__Assignment__. Please rewrite the stretch of the Transformer excerpt from "Once enhanced, these" through "the source context.", swapping "embeddings" for "representations".

This blog discusses the Transformer model, starting with its original encoder-decoder configuration, and provides a foundational understanding of its mechanisms and capabilities. By exploring the intricate design and the operational dynamics of the model, we aim to shed light on why the Transformer has become a cornerstone in modern NLP advancements.
Transformer Overview
Since its inception, the transformer model has been a game-changer in natural language processing (NLP). It appears in three variants: encoder-decoder, encoder-only, and decoder-only. The original model was the encoder-decoder form, which provides a comprehensive view of its foundational design.
The self-attention mechanism is at the core of the Transformer architecture, primarily developed for translating languages. Here's how it works: A sentence is broken down into pieces called tokens. These tokens are processed through multiple layers in the encoder. Each layer refines the tokens by pulling information from other tokens, enriching them with greater context through self-attention. This process yields deeper, more meaningful token representations or embeddings.
Once enhanced, these embeddings pass to the decoder. The decoder, structured similarly to the encoder, utilizes both self-attention and an additional feature known as cross-attention. Cross-attention allows the decoder to access and incorporate relevant information from the encoder's output, ensuring the translated words align well with the source context.
In practice, translating a word requires pinpointing relevant details from the source sentence—particularly from tokens closely related to the target word. The decoder then generates words in the target language one at a time, using the context of the building sentence as a guide until it reaches a special token that signifies the sentence's end. This attention-driven approach enables the model to produce translations that are not only accurate but contextually nuanced.
The Architecture of a Transformer Model
The diagram below presents the architecture of a Transformer model.
the architecture of a Transformer model..png
At the bottom left, the inputs represent the source text, converted into input embeddings through an embedding layer. This embedding layer is a dictionary that looks up a corresponding vector for each token. After obtaining the token embeddings, a positional encoding is added. This positional encoding helps the model understand the relative positions of tokens. It is crucial for attention mechanisms since the model itself doesn't inherently perceive token order—a vital factor in processing language.
Next, the token embeddings and positional encodings enter the Multi-Head Attention module. This module allows the model to simultaneously attend to different parts of the input sequence. A residual connection and an Add & Norm layer are applied following the attention mechanism. These structures, which include residual connections and layer normalization, are empirical techniques that enable the training of deeper networks by preventing vanishing gradients and helping the model converge more efficiently. You'll notice that these structures appear consistently across other parts of the model.

__Given data__.
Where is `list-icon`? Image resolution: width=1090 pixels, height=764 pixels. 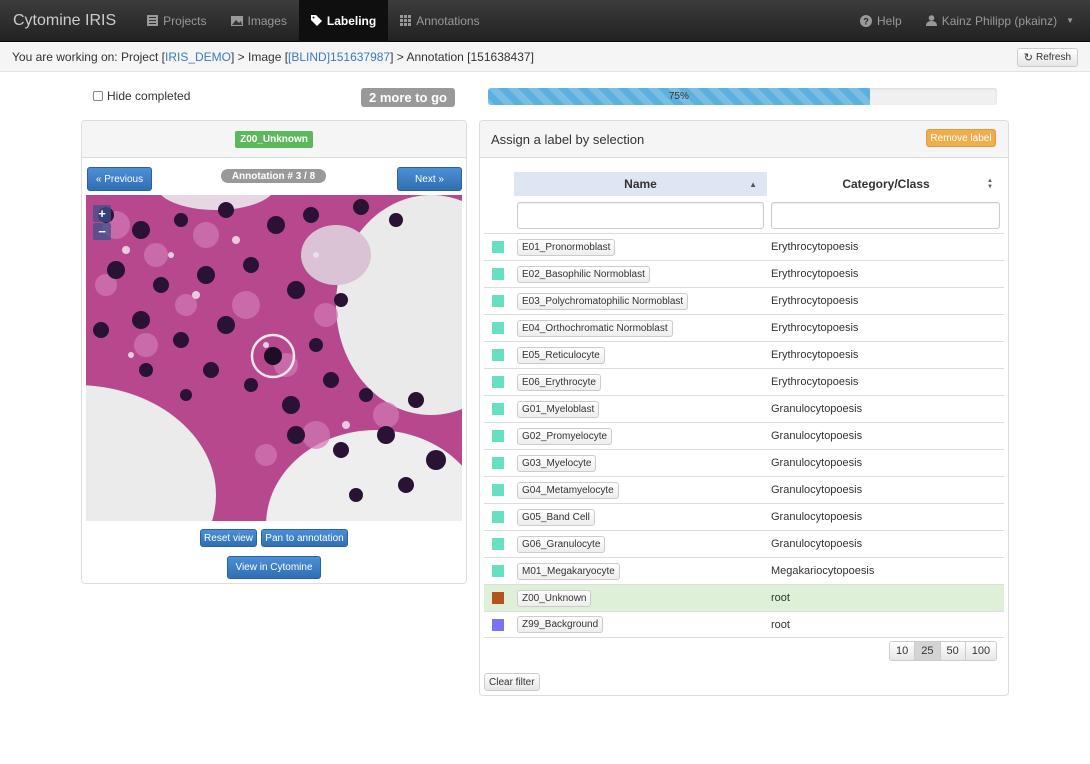
list-icon is located at coordinates (153, 20).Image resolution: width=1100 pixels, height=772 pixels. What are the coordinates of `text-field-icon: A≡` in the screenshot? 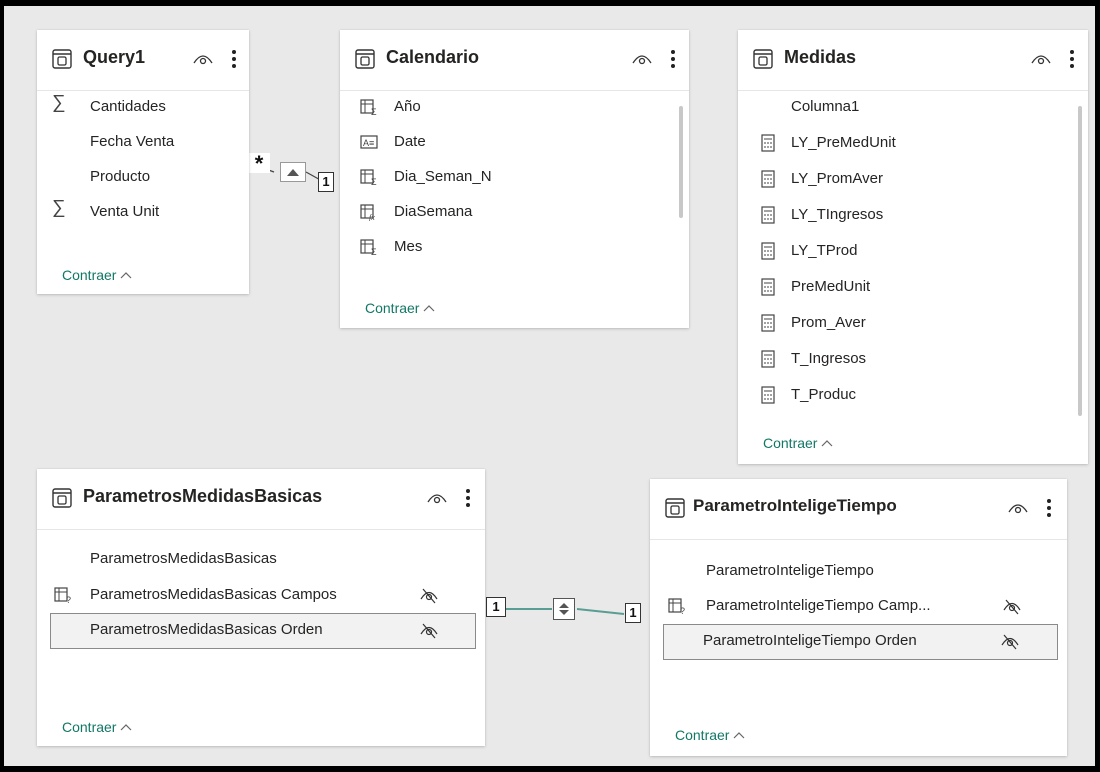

__Exercise solution__.
Once enhanced, these representations pass to the decoder. The decoder, structured similarly to the encoder, utilizes both self-attention and an additional feature known as cross-attention. Cross-attention allows the decoder to access and incorporate relevant information from the encoder's output, ensuring the translated words align well with the source context.